On Windows 11, by default, taskbar buttons are merged. Opening a new window of the same browser stacks it under the same icon.
This was the architecture. The windowFeatures string. This is where you ceased to be a coder and became an architect, dictating the laws of physics for this new digital space.
Leo typed the third argument, a string of comma-separated directives.
window.open('report.pdf', 'ReportWindow', 'width=500,height=600');
He held his breath and clicked the button.
Whoosh.
A separate, floating window appeared on top of his main browser. It was 500 pixels wide, 600 tall. But it still had the location bar, the bookmarks bar, and the toolbar. It looked like a full browser squeezed into a small box. Sarah wanted it clean. She wanted a "Kiosk mode."

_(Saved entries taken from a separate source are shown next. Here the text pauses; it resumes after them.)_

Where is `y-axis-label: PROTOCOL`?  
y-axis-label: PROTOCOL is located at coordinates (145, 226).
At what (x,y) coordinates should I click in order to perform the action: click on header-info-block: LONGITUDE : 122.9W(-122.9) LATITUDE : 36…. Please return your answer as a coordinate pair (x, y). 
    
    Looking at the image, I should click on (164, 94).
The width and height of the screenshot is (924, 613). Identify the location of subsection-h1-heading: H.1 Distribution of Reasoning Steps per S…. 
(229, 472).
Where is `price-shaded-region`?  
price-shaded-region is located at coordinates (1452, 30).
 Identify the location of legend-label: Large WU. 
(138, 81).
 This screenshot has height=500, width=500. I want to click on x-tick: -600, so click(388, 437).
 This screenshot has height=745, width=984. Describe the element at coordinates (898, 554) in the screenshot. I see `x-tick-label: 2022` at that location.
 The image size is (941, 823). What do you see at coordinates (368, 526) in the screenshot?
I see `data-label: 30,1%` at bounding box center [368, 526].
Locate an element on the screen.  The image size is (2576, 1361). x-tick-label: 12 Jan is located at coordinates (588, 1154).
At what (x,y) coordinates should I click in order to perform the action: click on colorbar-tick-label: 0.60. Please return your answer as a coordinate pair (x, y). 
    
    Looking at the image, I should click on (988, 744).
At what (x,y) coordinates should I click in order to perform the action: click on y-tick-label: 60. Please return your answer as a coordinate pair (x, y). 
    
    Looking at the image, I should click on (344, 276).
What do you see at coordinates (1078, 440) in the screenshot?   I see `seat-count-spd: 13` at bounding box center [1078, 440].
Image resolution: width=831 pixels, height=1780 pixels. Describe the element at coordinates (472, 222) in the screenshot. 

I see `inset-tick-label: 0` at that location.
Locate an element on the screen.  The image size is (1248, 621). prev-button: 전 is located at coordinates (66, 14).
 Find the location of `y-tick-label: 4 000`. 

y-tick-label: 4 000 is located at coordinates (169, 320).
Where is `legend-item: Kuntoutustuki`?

Leo gritted his teeth. He had to explicitly turn things off. By default, the browser assumes you want the chrome (the UI). To get rid of it, you have to set the features to 0 or no.
He refined his code:
const features = "width=500,height=600,left=100,top=100,toolbar=no,location=no,status=no,menubar=no,scrollbars=yes";
const newWindow = window.open('report.pdf', 'ReportWindow', features);how to open new window new
He clicked again.
The result was beautiful. A sleek, chromeless window popped into existence at coordinates (100, 100) on his screen. It had scrollbars because the PDF was long, but no address bar to distract the user. It was a pure viewing portal.
This is for opening a specific link in a new window: On Windows 11, by default, taskbar buttons are merged
| Method | Steps |
|--------|-------|
| Keyboard shortcut | Press Ctrl + N |
| Browser menu | Click the 3 dots (Chrome/Edge) or 3 lines (Firefox) → New window |
| Right-click a link | Right-click any link → Open link in new window |
Let me know your exact context (browser extension, web app, desktop app, or end-user help article), and I’ll give you a precise implementation or documentation snippet.